Real zero-downtime migrations require a different mental model: your schema must be backward-compatible with the currently-running application code throughout the deployment process. This means the old code and new code must both work simultaneously during the rollout window. The expand-contract pattern makes this possible.
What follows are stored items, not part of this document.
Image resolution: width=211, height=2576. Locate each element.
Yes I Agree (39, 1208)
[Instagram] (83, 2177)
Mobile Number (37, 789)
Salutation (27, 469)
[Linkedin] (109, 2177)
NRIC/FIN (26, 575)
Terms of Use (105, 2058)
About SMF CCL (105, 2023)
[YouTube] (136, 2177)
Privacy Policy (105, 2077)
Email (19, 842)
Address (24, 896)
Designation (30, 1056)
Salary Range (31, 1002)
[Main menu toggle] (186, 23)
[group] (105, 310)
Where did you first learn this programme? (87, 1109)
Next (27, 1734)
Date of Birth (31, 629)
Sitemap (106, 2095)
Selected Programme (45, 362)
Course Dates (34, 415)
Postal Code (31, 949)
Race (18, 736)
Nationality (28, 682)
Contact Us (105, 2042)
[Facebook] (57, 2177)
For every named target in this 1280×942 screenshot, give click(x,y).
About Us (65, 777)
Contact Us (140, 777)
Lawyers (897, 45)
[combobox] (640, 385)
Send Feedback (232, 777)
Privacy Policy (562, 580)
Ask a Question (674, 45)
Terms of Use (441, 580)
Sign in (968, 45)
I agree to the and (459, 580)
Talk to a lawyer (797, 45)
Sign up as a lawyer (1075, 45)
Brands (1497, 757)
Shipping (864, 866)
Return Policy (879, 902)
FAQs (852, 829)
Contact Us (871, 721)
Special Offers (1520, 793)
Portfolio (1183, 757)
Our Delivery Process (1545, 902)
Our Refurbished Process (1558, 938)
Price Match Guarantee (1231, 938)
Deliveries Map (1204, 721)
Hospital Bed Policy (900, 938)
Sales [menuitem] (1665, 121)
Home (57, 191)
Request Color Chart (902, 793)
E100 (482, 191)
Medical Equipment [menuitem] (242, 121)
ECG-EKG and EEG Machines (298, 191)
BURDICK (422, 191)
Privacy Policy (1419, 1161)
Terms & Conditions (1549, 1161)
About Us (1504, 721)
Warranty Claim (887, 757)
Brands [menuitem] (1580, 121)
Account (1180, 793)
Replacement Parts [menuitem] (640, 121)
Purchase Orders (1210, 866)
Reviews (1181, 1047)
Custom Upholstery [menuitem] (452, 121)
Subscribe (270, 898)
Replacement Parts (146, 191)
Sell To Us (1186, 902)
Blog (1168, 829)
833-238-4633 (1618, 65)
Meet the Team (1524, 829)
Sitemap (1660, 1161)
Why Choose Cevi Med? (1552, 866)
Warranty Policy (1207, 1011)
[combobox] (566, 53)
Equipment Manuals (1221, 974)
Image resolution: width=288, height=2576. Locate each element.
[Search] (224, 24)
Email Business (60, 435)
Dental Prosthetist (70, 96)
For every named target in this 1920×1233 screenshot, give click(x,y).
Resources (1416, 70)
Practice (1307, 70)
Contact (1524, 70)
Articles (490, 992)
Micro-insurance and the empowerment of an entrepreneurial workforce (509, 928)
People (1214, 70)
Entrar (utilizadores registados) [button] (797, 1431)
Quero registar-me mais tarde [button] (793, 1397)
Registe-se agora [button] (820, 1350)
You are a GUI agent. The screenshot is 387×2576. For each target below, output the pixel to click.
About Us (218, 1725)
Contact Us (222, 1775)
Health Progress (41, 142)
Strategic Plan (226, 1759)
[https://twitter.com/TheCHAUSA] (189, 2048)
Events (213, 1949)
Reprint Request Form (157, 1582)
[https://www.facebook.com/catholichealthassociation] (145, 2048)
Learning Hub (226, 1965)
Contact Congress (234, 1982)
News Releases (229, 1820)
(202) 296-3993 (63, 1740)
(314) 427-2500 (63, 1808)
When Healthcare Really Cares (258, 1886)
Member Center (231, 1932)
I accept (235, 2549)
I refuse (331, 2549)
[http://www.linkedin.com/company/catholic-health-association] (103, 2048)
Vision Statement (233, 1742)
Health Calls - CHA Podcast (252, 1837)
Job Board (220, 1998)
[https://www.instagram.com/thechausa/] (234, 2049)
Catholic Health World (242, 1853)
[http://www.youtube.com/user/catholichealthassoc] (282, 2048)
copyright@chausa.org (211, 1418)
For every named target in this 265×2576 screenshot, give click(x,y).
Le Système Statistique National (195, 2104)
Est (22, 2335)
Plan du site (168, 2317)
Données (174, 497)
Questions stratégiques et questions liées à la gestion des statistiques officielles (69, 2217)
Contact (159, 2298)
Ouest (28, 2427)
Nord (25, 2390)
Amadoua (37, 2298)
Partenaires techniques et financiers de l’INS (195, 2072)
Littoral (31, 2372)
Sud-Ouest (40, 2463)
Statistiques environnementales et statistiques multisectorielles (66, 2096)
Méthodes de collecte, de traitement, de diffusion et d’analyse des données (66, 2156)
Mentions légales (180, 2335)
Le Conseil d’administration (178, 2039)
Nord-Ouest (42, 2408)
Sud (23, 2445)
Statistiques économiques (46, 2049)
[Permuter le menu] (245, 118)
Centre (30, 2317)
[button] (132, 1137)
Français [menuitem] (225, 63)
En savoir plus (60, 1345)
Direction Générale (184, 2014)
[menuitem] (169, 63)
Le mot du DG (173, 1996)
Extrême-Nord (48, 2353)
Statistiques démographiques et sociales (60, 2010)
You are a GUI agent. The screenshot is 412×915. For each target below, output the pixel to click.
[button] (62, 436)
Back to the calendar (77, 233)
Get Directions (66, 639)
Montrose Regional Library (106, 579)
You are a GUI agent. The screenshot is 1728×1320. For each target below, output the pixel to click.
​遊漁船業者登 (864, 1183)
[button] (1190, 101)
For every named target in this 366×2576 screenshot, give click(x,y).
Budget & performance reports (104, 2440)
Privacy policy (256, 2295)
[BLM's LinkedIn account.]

Drizzle ORM's SQL-first approach gives you the control to implement it correctly.
Key Takeaways
- Never run
drizzle-kit pushin production — generate and review SQL, then apply with control- The expand-contract pattern: add (expand) → deploy new code → remove old (contract)
- Adding a nullable column is safe; adding NOT NULL without a default is dangerous
- Renaming a column requires: add new column → backfill → update code → remove old column (4 steps)
- Use PostgreSQL
CREATE INDEX CONCURRENTLYto avoid table locks during index creation- Test migrations on a production-sized copy of your database before applying to production
- Always have a rollback plan: for every migration, write and test the rollback SQL
- Schema changes that require table rewrites (ALTER TYPE on a large table) need maintenance windows
Drizzle ORM Schema Setup
// packages/db/src/schema/contacts.ts
import { pgTable, uuid, varchar, text, timestamp, pgEnum, index } from 'drizzle-orm/pg-core';
export const contactStatusEnum = pgEnum('contact_status', ['active', 'inactive', 'archived']);
export const contacts = pgTable('contacts', {
id: uuid('id').primaryKey().defaultRandom(),
organizationId: uuid('organization_id').notNull(),
name: varchar('name', { length: 255 }).notNull(),
email: varchar('email', { length: 255 }),
phone: varchar('phone', { length: 50 }),
status: contactStatusEnum('status').default('active').notNull(),
notes: text('notes'),
createdAt: timestamp('created_at', { withTimezone: true }).defaultNow().notNull(),
updatedAt: timestamp('updated_at', { withTimezone: true }).defaultNow().notNull(),
}, (table) => ({
orgIdIdx: index('contacts_org_id_idx').on(table.organizationId),
emailIdx: index('contacts_email_idx').on(table.email),
statusIdx: index('contacts_status_idx').on(table.status),
}));
Generate migrations:
# Generate SQL migration (never auto-apply to production)
npx drizzle-kit generate
# Review the generated SQL before applying
cat drizzle/0001_add_contact_status.sql
# Apply to development database
npx drizzle-kit migrate
# For production: apply via your deployment pipeline
The Expand-Contract Pattern
The core principle: every schema change is split into multiple backward-compatible deployments.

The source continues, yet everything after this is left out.